Love and War

by Synthtraitor



Category: Star Wars - All Media Types, Star Wars Prequel Trilogy, Star Wars: The Clone Wars (2008) - All Media Types
Genre: Hurt/Comfort, description of a battle field, minor character death (off screen)
Language: English
Status: Completed
Published: 2020-04-11
Updated: 2020-04-11
Packaged: 2021-03-02 04:54:51
Rating: Teen And Up Audiences
Warnings: No Archive Warnings Apply
Chapters: 1
Words: 981
Publisher: archiveofourown.org
Story URL: https://archiveofourown.org/works/23599441
Author URL: https://archiveofourown.org/users/Synthtraitor/pseuds/Synthtraitor
Summary: “(Y/N),” your name is whispered once against your lips, with an undertone of worry and care so gentle you feel as if it could shatter you. You are called ‘general’ and ‘sir’ and only sometimes, “(Y/N),” it pulls the breath from your lungs.
Relationships: Padmé Amidala/Reader, Padmé Amidala/You
Kudos: 23





	Love and War

War is different when you have millions of disposable troops at your fingertips, when it spans a galaxy. It’s not like anything you’ve read in any book, it’s not like anything you were prepared for. 

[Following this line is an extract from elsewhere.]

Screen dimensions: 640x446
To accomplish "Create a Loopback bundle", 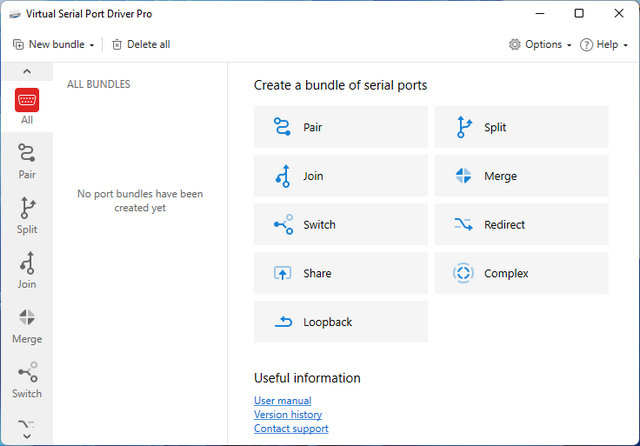I will [341, 322].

You remember summer months spent on a planet with wide, sandy beaches as a padawan. Even though there was a civil war pouring across the world, the violence never really hit you in the same way. You spent evenings watching the sun set, and then the brilliant flashes of plasma bolts in a valley, and you remember thinking, morbidly, how beautiful life and death and the force can all be, even at their worst. 

On the battlefield, each life is like a tiny, precious flame: Put out by a shift in the air, and you knew that then, and you finally, truly, understand it now.

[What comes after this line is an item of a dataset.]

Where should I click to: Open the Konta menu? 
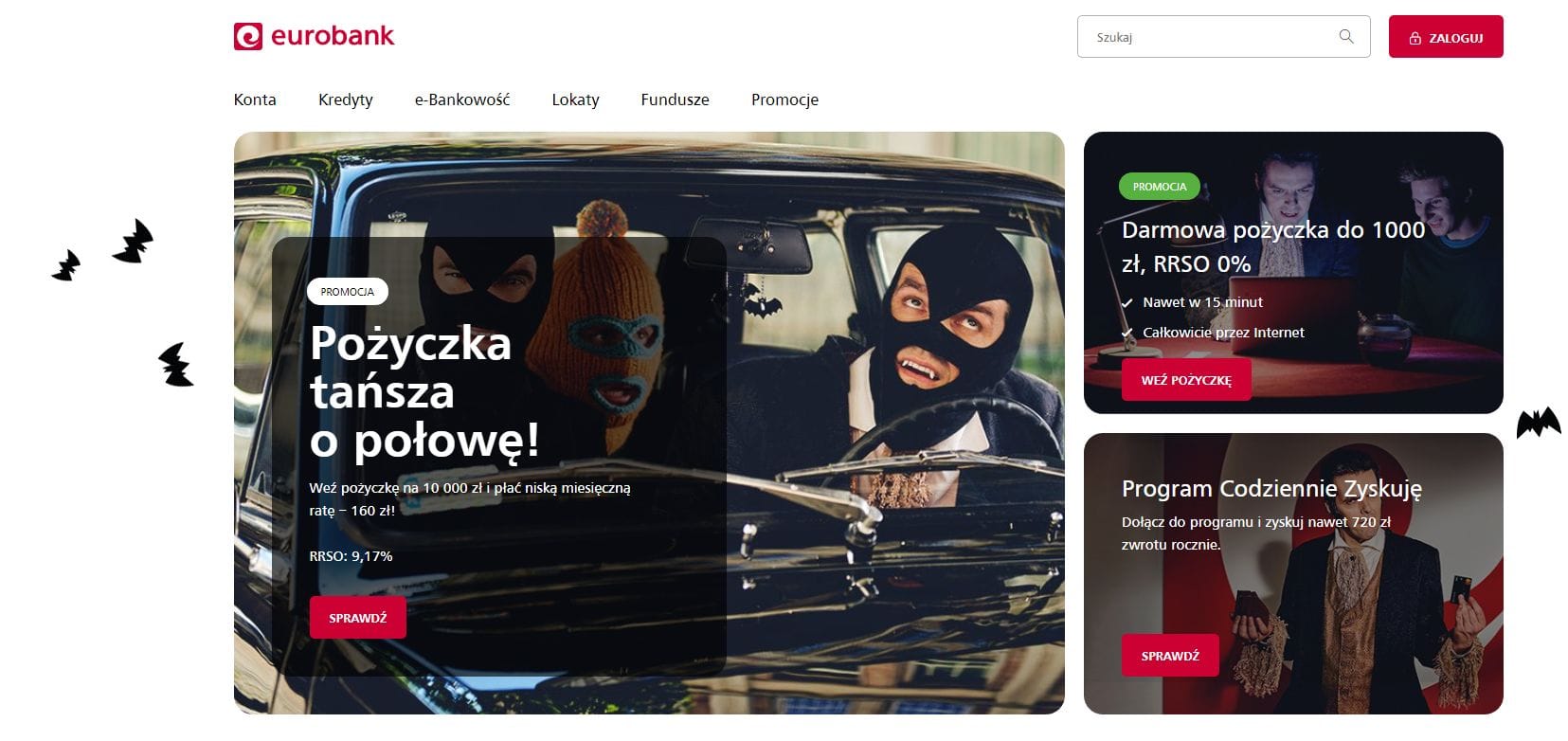(255, 99)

The smell of singed and melting plastoid are constant companions. The tang of blood, and the aftertaste of whatever new, life-ending gas the Separatists have cooked up follow you to your bed and stain your sheets. When you wash the death from your face, alone in your quarters after a firestorm, it tastes like black earth and the salt of your own sweat.

Now, the atmosphere is whipping at your face. Despite slowing your descent with the use of the force, you hit the ground hard with the rest of your drop troopers. Already, the battle is in full tilt, the earth churned underfoot and blaster bolts zipping overhead.

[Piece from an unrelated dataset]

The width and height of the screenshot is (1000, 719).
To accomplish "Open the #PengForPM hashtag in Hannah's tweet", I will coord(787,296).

The separatist droids quickly notice your arrival, and then a volley bright red bolts land in the dirt around you and bounce off the phase two armor your squadron is equipped with. You hold steady, surveying the field, and then your eyes slink to the biggest threat on the battlefield: a tank rushing Jedi Master Aayla’s clone legion. Your captain crouches at your right hand, and you notice him watching the tank as well. 

“You boys flank,” you say, and when he nods affirmative, you bunch yourself up on your haunches, flick your lightsaber on, then take a single, massive leap towards the tank, furious eyes fixed on the single command droid sitting halfway out of the trap door on the roof. It notices you, flails, and then the tank’s barrels are swinging around to greet you.

When you’re hurtling towards uncertain death, you think of nights spent watching battles, you think of your soldiers, and you think of Padmé. 

You think of her, until the thoughts are ripped from your head when you feel the force, a twisted, ugly kind, curl around you and drag you to the ground.

You hit the ground hard.

“(Y/N),” your name is whispered once against your lips, with an undertone of worry and care so gentle you feel as if it could shatter you. You are called ‘general’ and ‘sir’ and only sometimes, “(Y/N),” it pulls the breath from your lungs. Warm, brown eyes flutter open to meet yours, and you’re so close you can feel the flutter of eyelashes on your skin, gentle like the Naboo breeze. 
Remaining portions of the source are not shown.